The World Bank, an institution devised to divert aid money on its way to developing countries back to the rich and powerful, seems to have woken up to the sort of negative impact that its policies have been having on developing countries. I wouldn’t get too excited, though, because the negative impacts they are concerned about follow from their policies, which they haven’t changed in any way. And no matter how they appear to equivocate, it’s always worth bearing in mind who ‘international’ financial (and other) institutions are intended to benefit.

Grabbing land goes back a long way, hundreds of years, as does using people and resources in developing countries for the enrichment of people in developed countries. The monumental disaster, the Tanganyika Groundnut Scheme, which started in the late 1940s and was abandoned in the early 1950s, is just one out of many examples.  Like all of today’s land grabs, the grabbers were quick to claim numerous advantages for those who were being dispossessed of their land; employment, food security, development, mechanization, efficiency, modernization, etc. Such terminologies have changed little since the 1950s!

The flaws of the Tanzanian scheme were many and obvious from very early on, but there were those who thought they would make a lot of money from it. So vast tracts of land were destroyed and lots of equipment and other resources were wasted. Someone did make a lot of money out of the scheme, though it’s not certain who. But the losers were Tanzanians, the Tanzanian economy and the Tanzanian environment.

Land grabbing schemes of the last few years have already appropriated tens of millions of hectares, at very low cost. It is difficult to estimate how many people have been displaced and dispossessed but the number affected by the process will be enormous. ‘Investors’ will not be counting those costs, that’s for sure. They are anxious that we think of ‘feeding the starving’, even though 80% of the land hasn’t yet been used for anything. Ultimately, much of it is destined for non-food crops and for export to rich countries, though. What else would it be used for?

The World Bank has been talking about how to protect people in developing countries and their land. But they have been talking about a lot of things throughout their history. International agreements about accountability and transparency are a great idea, even better if there is some guarantee that they are upheld. But we know that all sorts of agreements are discussed, fewer are made and hardly any are ever upheld.

Land grabbing on a scale that is taking place presently is not happening despite the existence of institutions like the World Bank. On the contrary, such institutions were set up by rich and powerful countries so that they could stay rich and powerful. So we need different institutions, not the same ones saying the right thing while continuing the policies that have brought developing countries to their knees.

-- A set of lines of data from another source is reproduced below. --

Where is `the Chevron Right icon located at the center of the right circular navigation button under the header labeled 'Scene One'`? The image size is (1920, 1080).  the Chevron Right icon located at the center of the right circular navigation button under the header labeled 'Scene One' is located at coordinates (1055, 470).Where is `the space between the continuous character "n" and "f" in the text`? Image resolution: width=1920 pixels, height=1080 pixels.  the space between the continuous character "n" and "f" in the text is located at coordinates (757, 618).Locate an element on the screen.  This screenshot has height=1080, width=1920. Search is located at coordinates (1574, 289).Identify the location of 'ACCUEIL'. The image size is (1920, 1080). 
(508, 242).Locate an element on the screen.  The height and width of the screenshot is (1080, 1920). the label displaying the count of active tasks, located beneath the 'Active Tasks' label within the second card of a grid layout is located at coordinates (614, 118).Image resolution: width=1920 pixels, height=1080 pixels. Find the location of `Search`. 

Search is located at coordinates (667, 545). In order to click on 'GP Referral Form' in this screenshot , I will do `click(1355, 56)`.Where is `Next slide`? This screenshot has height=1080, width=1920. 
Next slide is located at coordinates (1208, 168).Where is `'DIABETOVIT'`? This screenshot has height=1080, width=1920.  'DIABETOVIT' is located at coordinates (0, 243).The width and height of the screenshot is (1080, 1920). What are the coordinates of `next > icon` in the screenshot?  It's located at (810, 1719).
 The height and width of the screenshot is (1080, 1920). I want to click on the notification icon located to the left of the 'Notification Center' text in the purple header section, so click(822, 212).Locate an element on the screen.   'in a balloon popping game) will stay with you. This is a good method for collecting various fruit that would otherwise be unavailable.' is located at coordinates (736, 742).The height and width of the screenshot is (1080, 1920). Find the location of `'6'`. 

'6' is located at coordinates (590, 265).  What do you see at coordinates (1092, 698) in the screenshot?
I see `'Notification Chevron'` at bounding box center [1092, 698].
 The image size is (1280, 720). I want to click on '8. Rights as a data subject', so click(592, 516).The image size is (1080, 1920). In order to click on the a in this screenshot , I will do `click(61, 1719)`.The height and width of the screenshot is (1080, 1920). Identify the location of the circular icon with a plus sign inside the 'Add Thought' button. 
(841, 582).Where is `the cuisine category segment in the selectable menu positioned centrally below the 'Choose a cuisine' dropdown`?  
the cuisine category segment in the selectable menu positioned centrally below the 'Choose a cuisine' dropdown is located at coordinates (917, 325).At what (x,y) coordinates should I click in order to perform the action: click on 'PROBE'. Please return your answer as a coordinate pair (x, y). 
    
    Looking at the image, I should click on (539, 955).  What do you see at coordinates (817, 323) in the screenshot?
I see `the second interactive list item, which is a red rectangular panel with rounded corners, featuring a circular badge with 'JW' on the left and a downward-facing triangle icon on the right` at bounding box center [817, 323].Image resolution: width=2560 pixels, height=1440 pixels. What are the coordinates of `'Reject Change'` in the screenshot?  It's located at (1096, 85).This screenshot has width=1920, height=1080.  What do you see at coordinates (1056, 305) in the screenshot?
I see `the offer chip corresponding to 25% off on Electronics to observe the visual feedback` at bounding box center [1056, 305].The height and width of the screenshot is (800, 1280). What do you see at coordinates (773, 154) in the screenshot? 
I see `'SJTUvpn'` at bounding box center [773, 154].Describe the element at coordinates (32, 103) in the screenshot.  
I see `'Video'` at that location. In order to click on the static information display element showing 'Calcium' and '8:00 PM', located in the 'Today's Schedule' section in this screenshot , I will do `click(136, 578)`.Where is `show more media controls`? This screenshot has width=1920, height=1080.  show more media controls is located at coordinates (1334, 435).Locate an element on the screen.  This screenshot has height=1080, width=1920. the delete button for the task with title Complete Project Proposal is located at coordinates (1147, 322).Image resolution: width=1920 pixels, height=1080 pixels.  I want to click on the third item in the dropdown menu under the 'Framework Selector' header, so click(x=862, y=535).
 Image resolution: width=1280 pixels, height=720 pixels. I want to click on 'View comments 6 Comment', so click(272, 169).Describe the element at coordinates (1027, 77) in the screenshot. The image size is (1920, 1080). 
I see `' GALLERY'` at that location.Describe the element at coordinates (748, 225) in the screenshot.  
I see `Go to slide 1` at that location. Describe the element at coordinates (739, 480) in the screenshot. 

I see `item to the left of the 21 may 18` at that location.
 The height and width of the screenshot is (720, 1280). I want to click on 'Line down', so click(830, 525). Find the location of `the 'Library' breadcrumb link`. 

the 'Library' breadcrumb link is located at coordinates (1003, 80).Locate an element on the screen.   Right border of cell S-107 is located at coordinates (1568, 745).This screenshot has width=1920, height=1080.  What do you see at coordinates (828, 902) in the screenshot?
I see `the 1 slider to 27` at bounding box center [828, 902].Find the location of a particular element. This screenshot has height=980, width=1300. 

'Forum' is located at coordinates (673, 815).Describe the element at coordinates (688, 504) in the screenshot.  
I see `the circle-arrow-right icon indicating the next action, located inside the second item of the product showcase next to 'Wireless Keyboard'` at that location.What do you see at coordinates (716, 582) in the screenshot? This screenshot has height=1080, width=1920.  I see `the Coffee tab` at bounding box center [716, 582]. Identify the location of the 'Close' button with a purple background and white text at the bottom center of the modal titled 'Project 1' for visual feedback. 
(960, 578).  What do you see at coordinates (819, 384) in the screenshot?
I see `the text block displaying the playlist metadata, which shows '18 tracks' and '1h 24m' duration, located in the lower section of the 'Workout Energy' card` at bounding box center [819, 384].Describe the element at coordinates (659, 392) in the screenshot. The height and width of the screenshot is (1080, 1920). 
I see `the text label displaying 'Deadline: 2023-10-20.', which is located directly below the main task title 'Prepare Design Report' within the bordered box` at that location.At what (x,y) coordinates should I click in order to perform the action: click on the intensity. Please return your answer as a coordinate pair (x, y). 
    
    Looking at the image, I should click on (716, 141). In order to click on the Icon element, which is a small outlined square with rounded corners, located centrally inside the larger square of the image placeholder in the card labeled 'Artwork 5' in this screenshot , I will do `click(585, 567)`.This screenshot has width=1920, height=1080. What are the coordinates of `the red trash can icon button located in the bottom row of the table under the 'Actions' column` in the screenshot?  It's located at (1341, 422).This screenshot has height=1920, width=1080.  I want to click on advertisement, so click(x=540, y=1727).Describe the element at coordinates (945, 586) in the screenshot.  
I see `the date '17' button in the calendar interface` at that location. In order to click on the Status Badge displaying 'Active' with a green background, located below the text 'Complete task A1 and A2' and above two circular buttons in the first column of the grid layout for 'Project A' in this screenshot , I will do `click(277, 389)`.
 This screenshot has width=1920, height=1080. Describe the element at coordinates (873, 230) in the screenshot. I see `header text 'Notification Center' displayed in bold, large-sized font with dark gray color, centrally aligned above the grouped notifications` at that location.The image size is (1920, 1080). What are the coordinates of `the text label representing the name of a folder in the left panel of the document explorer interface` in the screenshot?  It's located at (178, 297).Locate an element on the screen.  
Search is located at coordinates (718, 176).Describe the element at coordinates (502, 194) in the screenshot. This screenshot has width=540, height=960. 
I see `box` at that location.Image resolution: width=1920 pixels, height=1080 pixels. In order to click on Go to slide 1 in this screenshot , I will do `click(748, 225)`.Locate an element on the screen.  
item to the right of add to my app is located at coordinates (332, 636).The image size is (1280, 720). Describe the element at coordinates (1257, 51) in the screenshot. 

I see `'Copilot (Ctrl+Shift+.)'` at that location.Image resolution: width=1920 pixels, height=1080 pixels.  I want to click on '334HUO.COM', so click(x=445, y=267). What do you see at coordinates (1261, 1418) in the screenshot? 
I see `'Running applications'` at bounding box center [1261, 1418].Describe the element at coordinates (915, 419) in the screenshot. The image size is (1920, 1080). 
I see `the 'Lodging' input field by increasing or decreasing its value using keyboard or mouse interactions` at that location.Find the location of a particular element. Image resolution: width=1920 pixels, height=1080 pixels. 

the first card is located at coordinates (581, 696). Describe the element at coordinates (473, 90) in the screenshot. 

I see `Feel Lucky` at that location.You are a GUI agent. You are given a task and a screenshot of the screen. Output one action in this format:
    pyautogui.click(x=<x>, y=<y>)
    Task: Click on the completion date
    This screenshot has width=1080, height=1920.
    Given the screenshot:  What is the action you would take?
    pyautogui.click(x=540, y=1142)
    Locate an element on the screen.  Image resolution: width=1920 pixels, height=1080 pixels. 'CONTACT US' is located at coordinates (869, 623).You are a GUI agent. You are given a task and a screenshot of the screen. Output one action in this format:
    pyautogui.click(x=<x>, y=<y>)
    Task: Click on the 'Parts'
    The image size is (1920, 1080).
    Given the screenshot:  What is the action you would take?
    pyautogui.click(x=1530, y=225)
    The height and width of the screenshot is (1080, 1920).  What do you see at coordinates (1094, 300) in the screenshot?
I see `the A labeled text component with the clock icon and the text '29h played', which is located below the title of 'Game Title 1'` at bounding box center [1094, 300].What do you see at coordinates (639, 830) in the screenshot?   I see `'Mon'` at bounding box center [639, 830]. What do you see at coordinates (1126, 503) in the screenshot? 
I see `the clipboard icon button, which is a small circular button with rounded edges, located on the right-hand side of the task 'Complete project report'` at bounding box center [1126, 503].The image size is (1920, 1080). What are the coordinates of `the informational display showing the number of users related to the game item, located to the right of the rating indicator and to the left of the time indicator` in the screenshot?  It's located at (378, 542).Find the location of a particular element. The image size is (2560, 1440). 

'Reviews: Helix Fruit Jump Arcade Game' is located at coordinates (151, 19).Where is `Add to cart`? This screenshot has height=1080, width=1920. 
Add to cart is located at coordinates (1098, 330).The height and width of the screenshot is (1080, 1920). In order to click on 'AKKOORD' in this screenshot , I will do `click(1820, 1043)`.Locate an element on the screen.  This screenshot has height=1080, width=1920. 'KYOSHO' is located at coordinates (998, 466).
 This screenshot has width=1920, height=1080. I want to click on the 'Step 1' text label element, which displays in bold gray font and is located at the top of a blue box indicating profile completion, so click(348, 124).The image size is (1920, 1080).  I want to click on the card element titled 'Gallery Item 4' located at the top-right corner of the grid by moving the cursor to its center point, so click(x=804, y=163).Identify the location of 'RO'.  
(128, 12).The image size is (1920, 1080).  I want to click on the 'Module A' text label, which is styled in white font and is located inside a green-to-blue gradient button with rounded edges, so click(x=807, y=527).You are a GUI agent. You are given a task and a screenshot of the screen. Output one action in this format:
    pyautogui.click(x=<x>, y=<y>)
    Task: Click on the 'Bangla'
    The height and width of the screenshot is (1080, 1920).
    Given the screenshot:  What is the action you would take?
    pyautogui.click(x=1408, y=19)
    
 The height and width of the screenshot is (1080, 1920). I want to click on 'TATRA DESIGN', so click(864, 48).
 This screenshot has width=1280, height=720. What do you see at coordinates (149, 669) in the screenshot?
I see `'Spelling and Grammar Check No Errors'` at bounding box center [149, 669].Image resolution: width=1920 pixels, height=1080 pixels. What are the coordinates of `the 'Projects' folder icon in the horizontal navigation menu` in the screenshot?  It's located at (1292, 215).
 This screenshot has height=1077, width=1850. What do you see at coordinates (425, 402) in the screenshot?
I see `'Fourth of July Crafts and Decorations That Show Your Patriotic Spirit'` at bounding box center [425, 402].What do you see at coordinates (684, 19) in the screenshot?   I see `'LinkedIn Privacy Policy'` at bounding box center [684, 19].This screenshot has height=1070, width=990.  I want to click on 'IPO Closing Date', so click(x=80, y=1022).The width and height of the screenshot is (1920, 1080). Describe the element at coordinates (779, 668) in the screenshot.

The institutions are doing what they were intended to do, that’s why the World Bank needs to be abolished and replaced by something that genuinely represents the interests of the world.

The kind of land grabbing that is occurring at the moment will further devastate the most vulnerable communities, economies and environments in the world. People in rich countries may not be able to witness these phenomena as they occur, and the corporations currently enriching themselves are certainly not going to record them or make them publicly available. But by the time a handful of sound bites and photo opportunities are considered to be newsworthy by the world’s media, it will already be too late to reverse the damage.